• Things to do:
(A) In which journal was the work described on the correlated mutation analysis page published?
(B) Please swap "direct interaction" for "physical contact" in the stretch of the correlated mutation analysis page from "This work was" through "residue coordinates: MAPDB.", and write out that stretch with the change.

==== Excerpt

Etai Jacob, PhD | Correlated mutation analysis

Correlated mutation analysis

Codon-level information improves predictions of inter-residue contacts in proteins

Abstract. Genomic sequences contain rich evolutionary information about functional and structural constraints on proteins. This information can be mined to detect correlated mutations in proteins and address the long-standing challenge of predicting protein three-dimensional structures from amino acid sequences. Methods for analysing correlated mutations in proteins are becoming an increasingly powerful tool for predicting contacts within and between proteins owing to the explosive growth in sequence data and significant theoretical progress. Nevertheless, limitations remain due to the requirement for large multiple sequence alignments (MSA) and the fact that, in general, only the relatively small number of top-ranking predictions are reliable. Previously, methods for analysing correlated mutations have relied exclusively on amino acid MSAs as inputs. In this work, I describe a new approach for analysing correlated mutations that is based on combined analysis of amino acid and codon MSAs. I show that a direct contact is more likely to be present when the correlation between the positions is strong at the amino acid level but weak at the codon level. The performance of different methods for analysing correlated mutations in predicting contacts is shown to be enhanced significantly when amino acid and codon data are combined.

This work was published in eLife

Example of a pairwise correlation in a multiple amino acid sequence alignment and two possible corresponding codon alignments.

A correlation at the amino acid level between two positions i and j may (top left) or may not (top right) be accompanied by a correlation at the codon level. The premise of the method introduced here is that a correlation at the amino acid level between two positions is more likely to reflect a direct interaction if the correlation at the codon level for these positions is weak (top right).

Source code

The source code is included in four different repositories:

An R package to compute correlated mutations using both codon and amino acid levels: CMA.
An R package for mapping Pfam multiple sequence alignment to PDB residue coordinates: MAPDB.
A python/C++ program to compute protein Sparse Inverse COVariance analysis program for nucleotide and amino acid sequences: ACPSICOV.
Python code for generating codon MSA file for a given amino acid MSA file: AA2CODON.

========
==== Stored data

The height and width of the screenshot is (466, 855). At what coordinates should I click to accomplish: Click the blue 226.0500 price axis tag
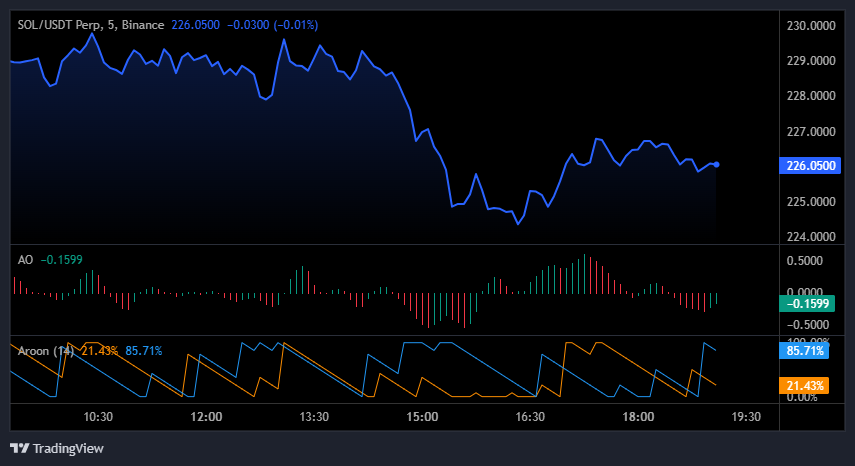(x=810, y=166)
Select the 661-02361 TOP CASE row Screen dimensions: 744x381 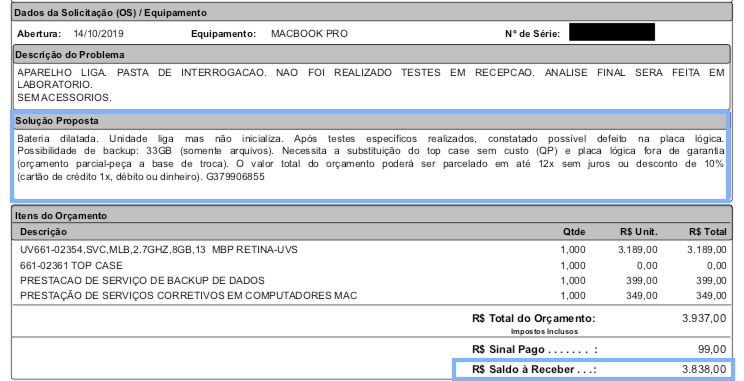tap(372, 265)
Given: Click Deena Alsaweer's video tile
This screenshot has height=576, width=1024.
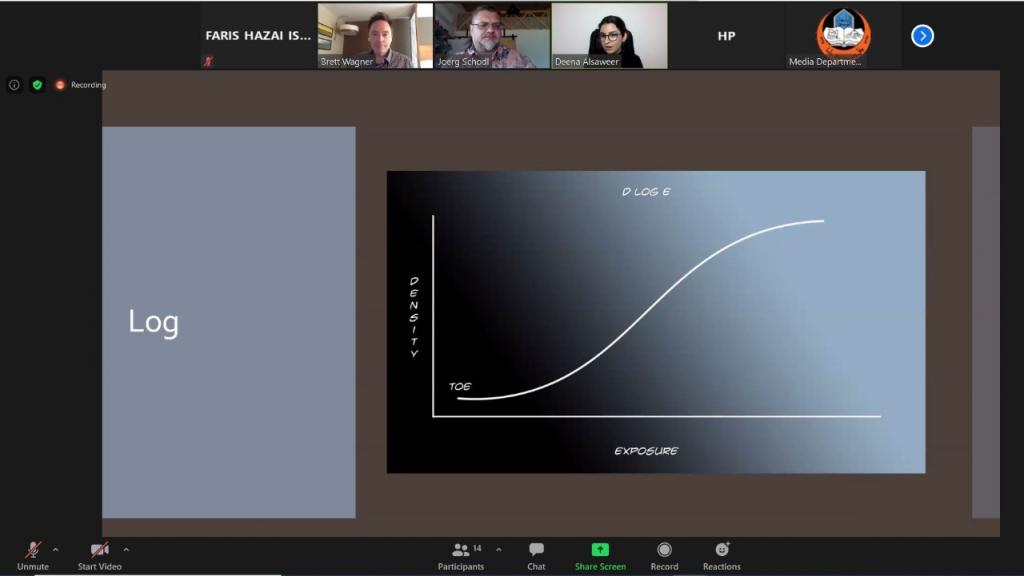Looking at the screenshot, I should (x=609, y=35).
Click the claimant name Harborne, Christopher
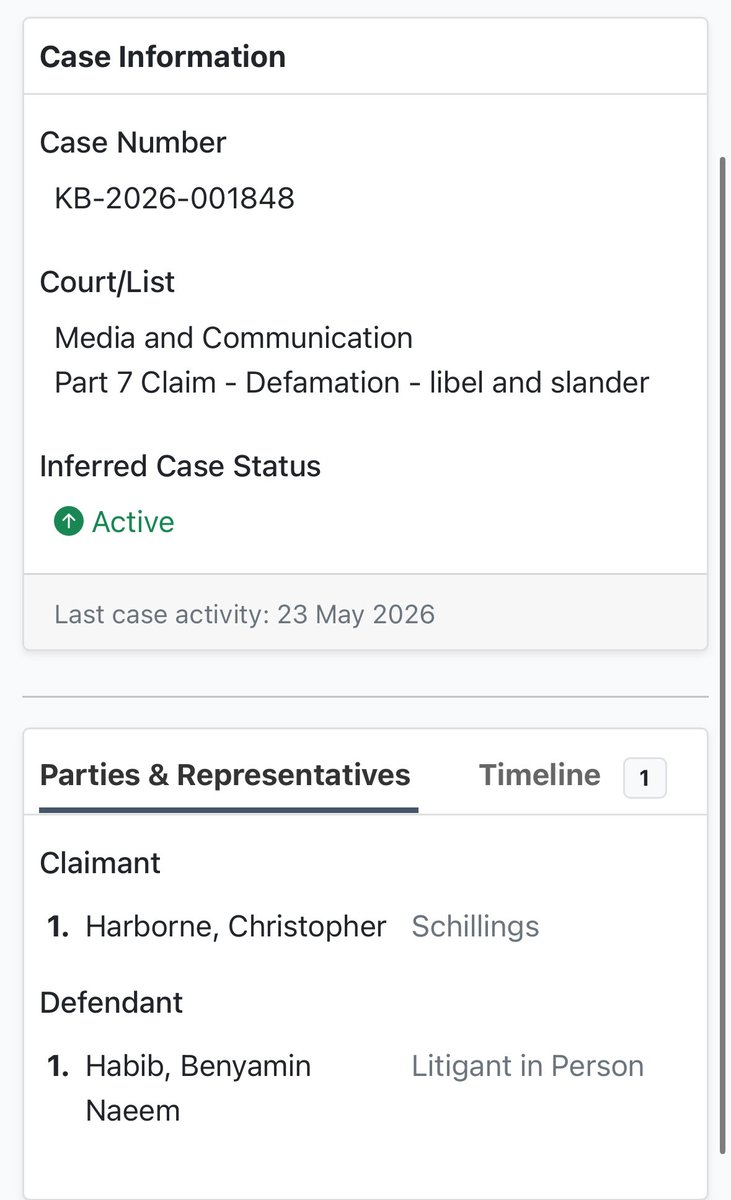 [x=236, y=927]
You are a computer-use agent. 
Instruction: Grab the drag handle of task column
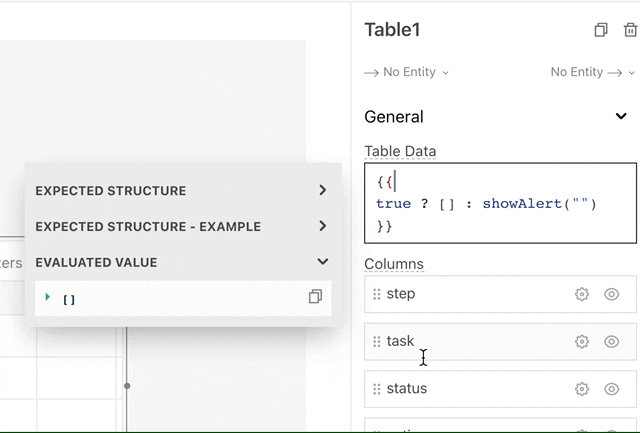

========

• Responses to the exercise:
(A) eLife

(B)
This work was published in eLife

Example of a pairwise correlation in a multiple amino acid sequence alignment and two possible corresponding codon alignments.

A correlation at the amino acid level between two positions i and j may (top left) or may not (top right) be accompanied by a correlation at the codon level. The premise of the method introduced here is that a correlation at the amino acid level between two positions is more likely to reflect a physical contact if the correlation at the codon level for these positions is weak (top right).

Source code

The source code is included in four different repositories:

An R package to compute correlated mutations using both codon and amino acid levels: CMA.
An R package for mapping Pfam multiple sequence alignment to PDB residue coordinates: MAPDB.